Simpático com a parca freguesia, Eduardo se orgulha dos tempos de Rua do Brega. “Lembro do dia que cheguei aqui pela primeira vez. Me encantei com as luzes, o som e o cheiro das putas perfumadas. Aquilo me encantou”, lembra.

Vocação centenária para prostituição na rua

Nem os carteiros de Cachoeira lembram com facilidade o real nome da Rua do Brega. Registrada como rua Sete de Setembro, o local é conhecido por todos pela referência das casas de prostituição.
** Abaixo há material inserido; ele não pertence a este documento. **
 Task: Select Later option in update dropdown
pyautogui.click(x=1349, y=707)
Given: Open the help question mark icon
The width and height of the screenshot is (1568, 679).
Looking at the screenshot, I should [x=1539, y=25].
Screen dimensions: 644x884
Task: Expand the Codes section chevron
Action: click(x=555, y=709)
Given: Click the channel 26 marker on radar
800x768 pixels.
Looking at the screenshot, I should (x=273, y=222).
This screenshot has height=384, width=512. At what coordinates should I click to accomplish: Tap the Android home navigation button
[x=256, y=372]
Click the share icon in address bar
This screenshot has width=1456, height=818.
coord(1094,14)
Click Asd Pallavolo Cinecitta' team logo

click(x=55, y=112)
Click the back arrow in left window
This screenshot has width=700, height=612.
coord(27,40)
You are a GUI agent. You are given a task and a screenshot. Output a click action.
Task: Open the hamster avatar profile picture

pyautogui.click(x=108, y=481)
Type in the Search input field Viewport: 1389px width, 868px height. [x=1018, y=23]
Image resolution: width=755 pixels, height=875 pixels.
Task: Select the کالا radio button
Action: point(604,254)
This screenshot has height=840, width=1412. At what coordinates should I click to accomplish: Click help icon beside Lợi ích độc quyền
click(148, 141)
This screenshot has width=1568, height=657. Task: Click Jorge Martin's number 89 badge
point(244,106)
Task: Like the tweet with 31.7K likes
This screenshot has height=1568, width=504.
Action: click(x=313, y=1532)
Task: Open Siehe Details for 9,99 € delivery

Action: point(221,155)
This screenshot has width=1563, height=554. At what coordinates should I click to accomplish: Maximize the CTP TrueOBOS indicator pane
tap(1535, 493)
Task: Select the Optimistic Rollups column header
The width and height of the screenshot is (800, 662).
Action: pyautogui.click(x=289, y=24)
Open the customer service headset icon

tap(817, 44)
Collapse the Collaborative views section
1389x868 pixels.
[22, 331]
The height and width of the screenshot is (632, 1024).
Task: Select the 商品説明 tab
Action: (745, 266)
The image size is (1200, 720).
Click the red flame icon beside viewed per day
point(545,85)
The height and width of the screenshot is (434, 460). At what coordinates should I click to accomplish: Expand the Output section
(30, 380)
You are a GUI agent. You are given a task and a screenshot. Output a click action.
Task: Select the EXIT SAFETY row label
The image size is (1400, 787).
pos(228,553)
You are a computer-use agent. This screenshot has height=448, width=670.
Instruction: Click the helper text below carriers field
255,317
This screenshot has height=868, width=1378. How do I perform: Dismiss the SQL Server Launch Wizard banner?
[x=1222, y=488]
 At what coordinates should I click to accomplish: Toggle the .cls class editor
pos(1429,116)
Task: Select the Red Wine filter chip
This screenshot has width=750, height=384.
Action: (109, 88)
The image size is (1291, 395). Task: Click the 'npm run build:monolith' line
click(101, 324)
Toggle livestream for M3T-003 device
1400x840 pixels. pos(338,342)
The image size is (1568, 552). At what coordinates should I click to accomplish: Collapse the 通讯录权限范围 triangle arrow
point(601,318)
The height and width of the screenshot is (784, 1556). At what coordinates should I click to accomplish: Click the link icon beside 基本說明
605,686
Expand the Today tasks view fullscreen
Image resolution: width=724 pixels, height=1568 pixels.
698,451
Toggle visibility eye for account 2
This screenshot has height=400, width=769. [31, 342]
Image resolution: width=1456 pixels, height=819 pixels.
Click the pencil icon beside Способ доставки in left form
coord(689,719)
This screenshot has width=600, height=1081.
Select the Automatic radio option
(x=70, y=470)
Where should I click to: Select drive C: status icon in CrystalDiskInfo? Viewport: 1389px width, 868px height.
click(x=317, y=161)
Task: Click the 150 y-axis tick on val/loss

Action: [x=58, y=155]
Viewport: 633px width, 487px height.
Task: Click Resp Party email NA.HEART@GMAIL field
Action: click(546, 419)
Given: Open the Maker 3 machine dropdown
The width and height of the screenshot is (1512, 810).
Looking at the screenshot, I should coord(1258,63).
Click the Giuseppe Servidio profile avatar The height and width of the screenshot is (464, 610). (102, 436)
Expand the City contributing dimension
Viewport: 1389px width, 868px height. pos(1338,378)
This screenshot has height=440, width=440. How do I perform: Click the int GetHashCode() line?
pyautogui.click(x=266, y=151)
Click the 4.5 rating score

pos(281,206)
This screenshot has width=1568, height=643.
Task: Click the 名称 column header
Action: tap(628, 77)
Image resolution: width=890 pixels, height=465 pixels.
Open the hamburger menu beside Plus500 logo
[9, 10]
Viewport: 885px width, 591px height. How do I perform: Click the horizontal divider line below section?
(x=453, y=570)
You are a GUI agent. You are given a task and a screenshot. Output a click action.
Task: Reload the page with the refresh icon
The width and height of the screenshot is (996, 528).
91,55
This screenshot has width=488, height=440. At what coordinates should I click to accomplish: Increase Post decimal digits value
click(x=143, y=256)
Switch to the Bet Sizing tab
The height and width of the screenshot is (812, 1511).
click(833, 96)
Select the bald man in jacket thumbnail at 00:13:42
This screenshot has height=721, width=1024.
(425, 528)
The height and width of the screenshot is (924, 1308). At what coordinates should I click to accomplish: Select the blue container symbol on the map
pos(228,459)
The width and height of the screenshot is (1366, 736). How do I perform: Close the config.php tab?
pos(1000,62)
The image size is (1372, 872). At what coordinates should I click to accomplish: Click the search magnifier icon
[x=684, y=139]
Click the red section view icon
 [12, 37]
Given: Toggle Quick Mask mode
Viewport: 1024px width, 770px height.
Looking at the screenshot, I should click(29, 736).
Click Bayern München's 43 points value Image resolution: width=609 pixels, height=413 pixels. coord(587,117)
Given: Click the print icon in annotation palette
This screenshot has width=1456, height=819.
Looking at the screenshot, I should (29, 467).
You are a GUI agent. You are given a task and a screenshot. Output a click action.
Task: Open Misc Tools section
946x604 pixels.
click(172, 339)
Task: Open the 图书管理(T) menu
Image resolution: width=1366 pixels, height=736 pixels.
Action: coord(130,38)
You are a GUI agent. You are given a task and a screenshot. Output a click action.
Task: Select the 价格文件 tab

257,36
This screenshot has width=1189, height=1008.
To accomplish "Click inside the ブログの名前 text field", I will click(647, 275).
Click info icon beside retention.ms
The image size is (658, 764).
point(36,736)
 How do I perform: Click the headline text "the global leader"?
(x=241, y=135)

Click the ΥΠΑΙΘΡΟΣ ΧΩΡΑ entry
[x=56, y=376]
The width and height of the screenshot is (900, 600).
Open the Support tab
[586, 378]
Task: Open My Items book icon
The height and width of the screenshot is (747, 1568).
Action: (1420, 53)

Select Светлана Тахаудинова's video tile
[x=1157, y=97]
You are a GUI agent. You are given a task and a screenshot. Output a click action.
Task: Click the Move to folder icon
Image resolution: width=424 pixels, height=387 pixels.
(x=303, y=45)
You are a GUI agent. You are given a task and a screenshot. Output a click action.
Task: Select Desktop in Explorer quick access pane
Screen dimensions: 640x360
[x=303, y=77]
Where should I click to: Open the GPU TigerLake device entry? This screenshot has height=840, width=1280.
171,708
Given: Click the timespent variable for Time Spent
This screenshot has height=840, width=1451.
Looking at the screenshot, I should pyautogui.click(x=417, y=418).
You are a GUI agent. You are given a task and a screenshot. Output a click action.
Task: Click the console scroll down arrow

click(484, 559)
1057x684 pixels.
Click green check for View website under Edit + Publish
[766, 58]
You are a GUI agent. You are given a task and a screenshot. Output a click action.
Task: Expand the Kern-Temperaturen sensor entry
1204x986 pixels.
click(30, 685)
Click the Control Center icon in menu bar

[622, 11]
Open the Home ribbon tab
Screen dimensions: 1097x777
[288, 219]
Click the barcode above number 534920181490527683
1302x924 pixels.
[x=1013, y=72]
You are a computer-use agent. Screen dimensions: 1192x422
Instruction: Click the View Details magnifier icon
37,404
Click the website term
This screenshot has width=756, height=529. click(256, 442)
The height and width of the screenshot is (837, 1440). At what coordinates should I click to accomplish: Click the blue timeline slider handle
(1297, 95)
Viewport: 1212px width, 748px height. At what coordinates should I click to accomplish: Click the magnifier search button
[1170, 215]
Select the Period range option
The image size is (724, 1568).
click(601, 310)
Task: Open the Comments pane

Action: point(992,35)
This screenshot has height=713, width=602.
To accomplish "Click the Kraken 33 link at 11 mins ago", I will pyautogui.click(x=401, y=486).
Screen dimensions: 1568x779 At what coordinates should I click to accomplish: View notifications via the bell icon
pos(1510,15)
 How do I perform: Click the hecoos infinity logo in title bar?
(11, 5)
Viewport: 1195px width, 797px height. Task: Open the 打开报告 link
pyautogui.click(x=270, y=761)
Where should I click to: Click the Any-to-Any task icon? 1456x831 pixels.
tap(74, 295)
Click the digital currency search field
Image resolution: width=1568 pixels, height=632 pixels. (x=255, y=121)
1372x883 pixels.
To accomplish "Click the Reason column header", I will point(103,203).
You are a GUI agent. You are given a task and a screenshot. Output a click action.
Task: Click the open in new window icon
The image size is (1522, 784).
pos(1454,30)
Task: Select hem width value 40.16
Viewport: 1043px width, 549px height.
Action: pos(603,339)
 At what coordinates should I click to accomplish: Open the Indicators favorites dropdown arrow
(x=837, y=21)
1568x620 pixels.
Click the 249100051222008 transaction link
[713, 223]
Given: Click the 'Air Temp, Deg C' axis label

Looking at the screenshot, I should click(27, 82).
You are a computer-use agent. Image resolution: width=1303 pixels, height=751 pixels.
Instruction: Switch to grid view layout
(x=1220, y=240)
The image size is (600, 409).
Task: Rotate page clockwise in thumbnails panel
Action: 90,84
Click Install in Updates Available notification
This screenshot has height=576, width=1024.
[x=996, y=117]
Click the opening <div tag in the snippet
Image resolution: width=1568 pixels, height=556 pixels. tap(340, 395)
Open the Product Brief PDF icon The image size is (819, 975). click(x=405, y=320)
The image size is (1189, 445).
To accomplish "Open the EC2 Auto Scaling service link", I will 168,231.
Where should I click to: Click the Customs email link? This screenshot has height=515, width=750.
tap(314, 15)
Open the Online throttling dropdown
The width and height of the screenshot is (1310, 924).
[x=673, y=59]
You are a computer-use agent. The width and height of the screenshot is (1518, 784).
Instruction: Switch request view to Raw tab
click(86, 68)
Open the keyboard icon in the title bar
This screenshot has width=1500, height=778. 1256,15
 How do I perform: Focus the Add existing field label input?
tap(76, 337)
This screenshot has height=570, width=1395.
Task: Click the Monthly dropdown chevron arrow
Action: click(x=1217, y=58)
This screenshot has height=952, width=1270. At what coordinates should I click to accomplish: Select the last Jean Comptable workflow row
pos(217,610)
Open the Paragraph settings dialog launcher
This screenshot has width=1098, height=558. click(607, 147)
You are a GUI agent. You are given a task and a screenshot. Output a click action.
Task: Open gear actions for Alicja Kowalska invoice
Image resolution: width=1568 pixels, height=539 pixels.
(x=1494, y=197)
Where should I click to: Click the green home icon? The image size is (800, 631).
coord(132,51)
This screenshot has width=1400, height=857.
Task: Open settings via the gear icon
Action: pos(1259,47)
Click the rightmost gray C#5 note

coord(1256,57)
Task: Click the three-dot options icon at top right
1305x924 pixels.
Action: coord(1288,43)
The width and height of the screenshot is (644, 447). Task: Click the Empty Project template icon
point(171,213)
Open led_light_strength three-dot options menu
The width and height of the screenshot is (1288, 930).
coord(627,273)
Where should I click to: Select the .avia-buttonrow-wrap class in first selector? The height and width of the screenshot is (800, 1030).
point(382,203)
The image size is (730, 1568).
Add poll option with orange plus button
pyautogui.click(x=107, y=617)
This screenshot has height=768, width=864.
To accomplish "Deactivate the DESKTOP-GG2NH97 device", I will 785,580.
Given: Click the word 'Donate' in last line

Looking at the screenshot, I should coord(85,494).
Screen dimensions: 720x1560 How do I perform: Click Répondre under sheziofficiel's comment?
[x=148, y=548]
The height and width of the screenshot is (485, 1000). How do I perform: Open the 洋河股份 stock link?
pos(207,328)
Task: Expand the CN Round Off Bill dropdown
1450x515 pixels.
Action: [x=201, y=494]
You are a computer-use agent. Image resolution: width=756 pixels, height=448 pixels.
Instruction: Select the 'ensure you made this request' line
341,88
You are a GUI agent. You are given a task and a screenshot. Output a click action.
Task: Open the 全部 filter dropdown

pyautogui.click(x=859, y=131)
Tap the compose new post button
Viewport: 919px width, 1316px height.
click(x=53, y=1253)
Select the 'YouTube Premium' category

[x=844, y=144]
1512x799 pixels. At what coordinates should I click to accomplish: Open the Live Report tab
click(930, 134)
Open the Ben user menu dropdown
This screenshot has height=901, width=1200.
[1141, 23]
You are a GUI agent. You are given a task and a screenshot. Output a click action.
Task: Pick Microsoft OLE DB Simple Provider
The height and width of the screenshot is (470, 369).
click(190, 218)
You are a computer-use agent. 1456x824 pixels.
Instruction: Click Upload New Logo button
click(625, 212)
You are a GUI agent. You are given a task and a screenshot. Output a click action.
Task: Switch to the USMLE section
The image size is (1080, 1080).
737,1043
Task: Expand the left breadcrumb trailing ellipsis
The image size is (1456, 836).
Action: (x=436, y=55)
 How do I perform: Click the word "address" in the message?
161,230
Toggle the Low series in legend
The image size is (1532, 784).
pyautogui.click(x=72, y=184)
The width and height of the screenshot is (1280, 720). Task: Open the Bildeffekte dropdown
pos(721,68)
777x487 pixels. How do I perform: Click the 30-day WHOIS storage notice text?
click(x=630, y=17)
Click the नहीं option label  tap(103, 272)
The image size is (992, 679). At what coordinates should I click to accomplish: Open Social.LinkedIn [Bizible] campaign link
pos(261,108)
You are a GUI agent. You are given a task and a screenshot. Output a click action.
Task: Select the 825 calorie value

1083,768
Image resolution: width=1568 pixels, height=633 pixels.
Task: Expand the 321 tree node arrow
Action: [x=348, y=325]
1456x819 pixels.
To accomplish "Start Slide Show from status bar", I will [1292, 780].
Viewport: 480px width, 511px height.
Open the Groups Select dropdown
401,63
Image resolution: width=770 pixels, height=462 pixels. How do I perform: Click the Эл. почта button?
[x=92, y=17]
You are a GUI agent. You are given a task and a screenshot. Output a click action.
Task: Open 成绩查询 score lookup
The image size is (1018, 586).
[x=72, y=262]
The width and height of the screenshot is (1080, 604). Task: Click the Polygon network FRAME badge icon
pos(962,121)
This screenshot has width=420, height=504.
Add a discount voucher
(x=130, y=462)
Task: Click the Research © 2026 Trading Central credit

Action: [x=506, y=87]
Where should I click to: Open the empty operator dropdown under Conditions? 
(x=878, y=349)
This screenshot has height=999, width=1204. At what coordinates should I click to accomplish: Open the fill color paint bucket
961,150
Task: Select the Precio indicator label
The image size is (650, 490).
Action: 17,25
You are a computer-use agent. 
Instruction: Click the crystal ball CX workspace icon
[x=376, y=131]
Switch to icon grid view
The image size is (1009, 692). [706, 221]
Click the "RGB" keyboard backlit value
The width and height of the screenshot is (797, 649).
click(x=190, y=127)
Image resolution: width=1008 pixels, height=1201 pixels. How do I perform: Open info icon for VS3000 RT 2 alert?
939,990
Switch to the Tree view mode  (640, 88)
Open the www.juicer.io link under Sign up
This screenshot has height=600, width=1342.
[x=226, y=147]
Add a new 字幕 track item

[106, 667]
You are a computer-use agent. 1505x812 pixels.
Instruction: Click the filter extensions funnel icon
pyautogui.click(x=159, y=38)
A vocação da rua, segundo os moradores mais antigos surgiu em função de Cachoeira ser uma cidade portuária.

“Tinha muito viajante no passado que passava por Cachoeira e tinha necessidade de encontrar uma mulher e acabou tudo se concentrando nessa rua”, conta a dona de casa Elisabete Lima de Jesus, que é moradora na rua há mais de 50 anos.

O fato de Cachoeira ser o último ponto navegável atrás da Baía de Todos os Santos colocou a cidade no século XIX como entreposto comercial do estado. Criou-se então, nas margens do Rio Paraguaçu várias casas ou cabarés de prostituição, mais conhecidos como bregas, para atender às necessidades sexuais dos viajantes.

Por ficar à beira do rio, a rua Sete de Setembro, hoje conhecida como Rua do Brega, acabou concentrando a maior parte dos prostíbulos. Hoje, a maioria das mulheres que trabalham na rua é do interior da Bahia, mas há prostitutas de quase todos os estados do Nordeste.